The best available datasets describing metal concentrations through time are those collected as part of Elveovervåkingsprogrammet. Since 1990, 155 major Norwegian rivers have been monitored within this programme, and since 2017 a subset of 20 has been sampled and analysed four times per year for heavy metals.
Raw point datasets from the 2019 1000 Lakes survey were interpolated using the same procedure as for mosses and geochemistry. The interpolated grids for each metal are shown in Fig. 4.

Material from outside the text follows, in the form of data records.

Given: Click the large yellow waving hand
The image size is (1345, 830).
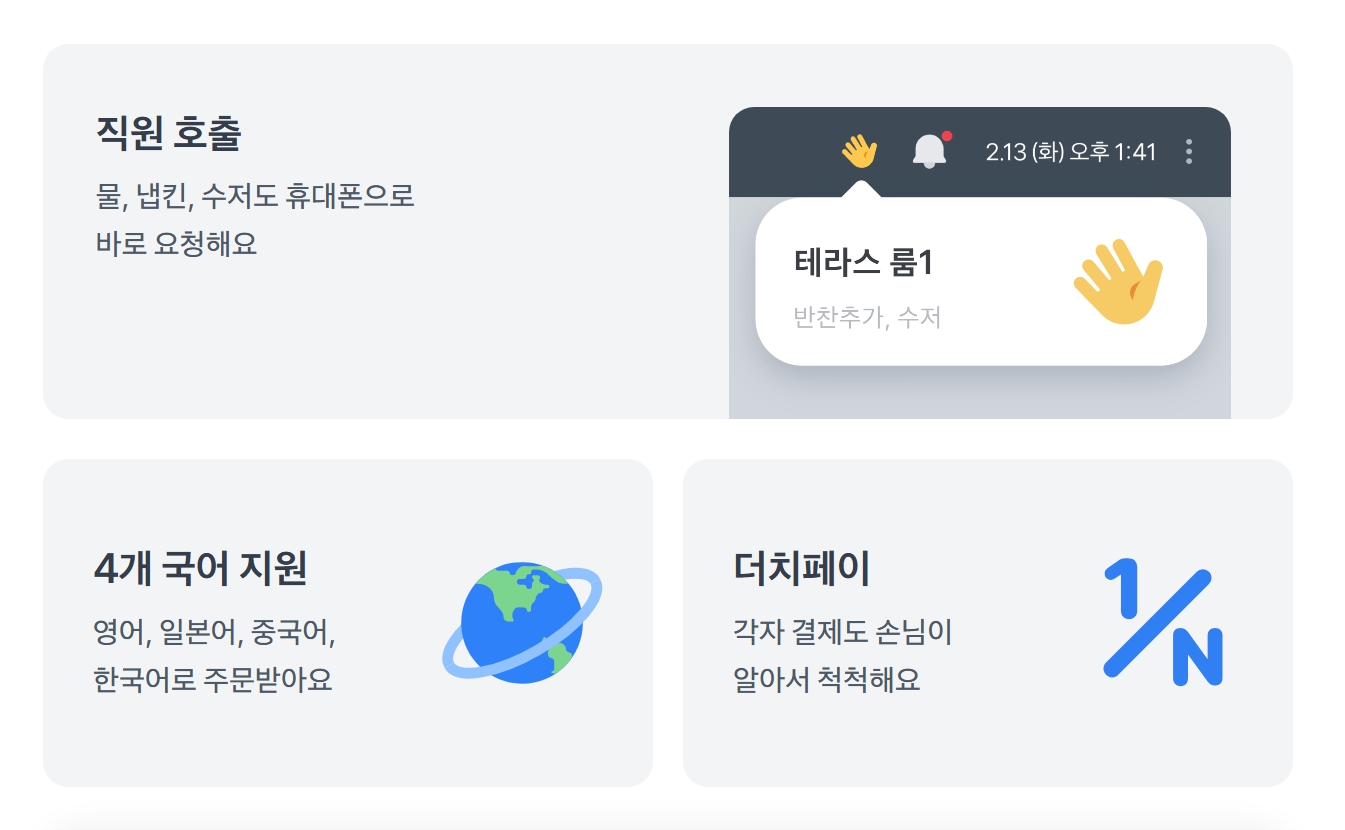Looking at the screenshot, I should click(1118, 281).
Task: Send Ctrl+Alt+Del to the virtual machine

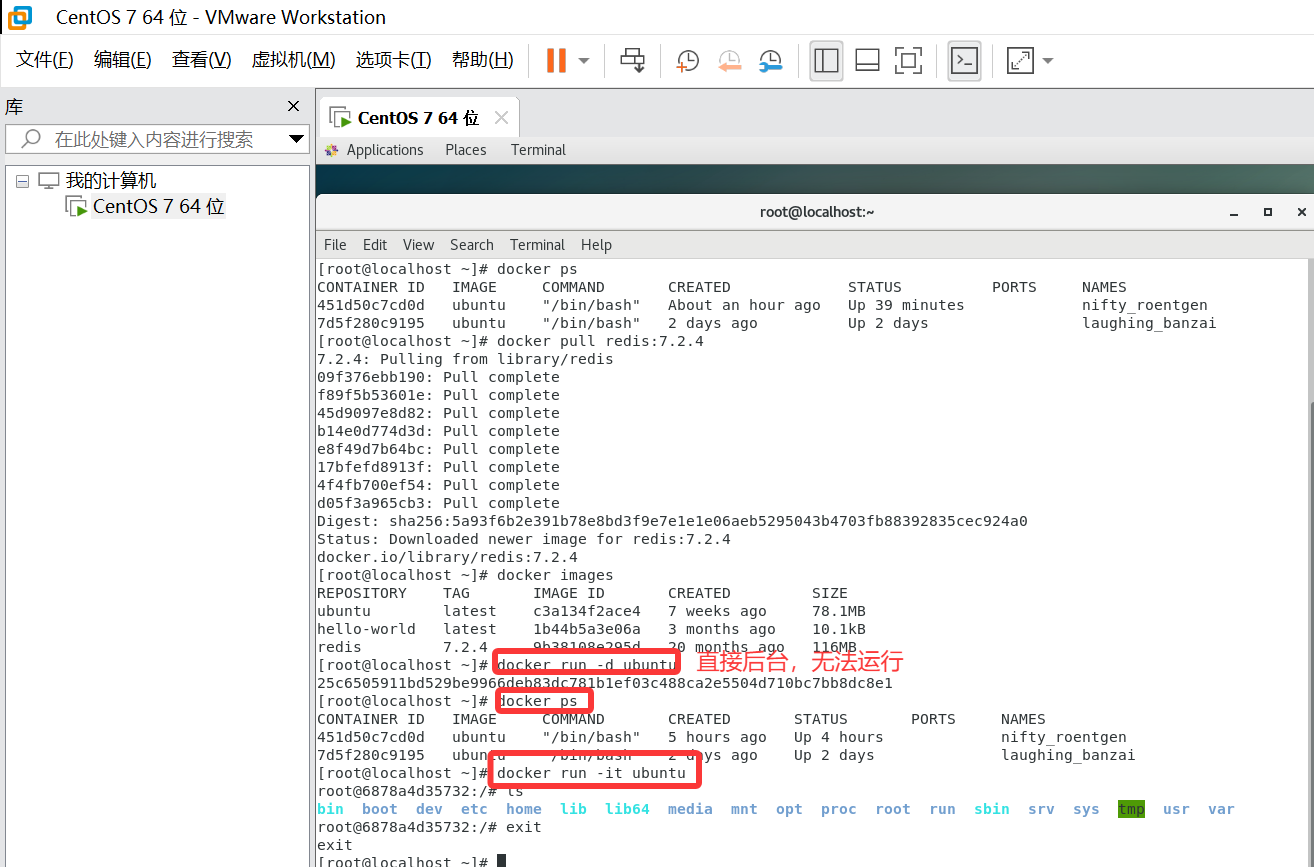Action: pos(634,61)
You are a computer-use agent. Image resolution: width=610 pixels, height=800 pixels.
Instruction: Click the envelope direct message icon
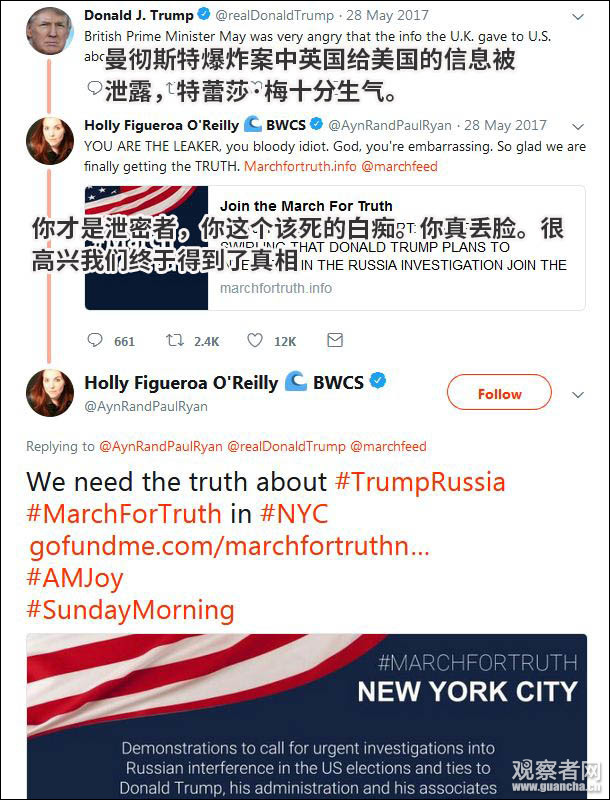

Fig. 4: Water chemistry from the 2019 1000 Lakes survey, spatially interpolated using Inverse Distance Weighting. All units are μg/l except mercury, which is ng/l.
3.1.4. Hydrology
As part of Elveovervåkingsprogrammet, national scale hydrology data are supplied annually by the Norwegian Water Resources and Energy Directorate (NVE) and incorporated into the existing TEOTIL model for N and P. For TEOTIL Metals, hydrology plays an important role in determining weathering and mobilisation, and making it possible to translate metal concentrations in the geochemical, moss or water chemistry datasets into riverine fluxes. Hydrological parameters such as specific runoff and catchment residence time are also required to derive estimates of retention (Section 3.2).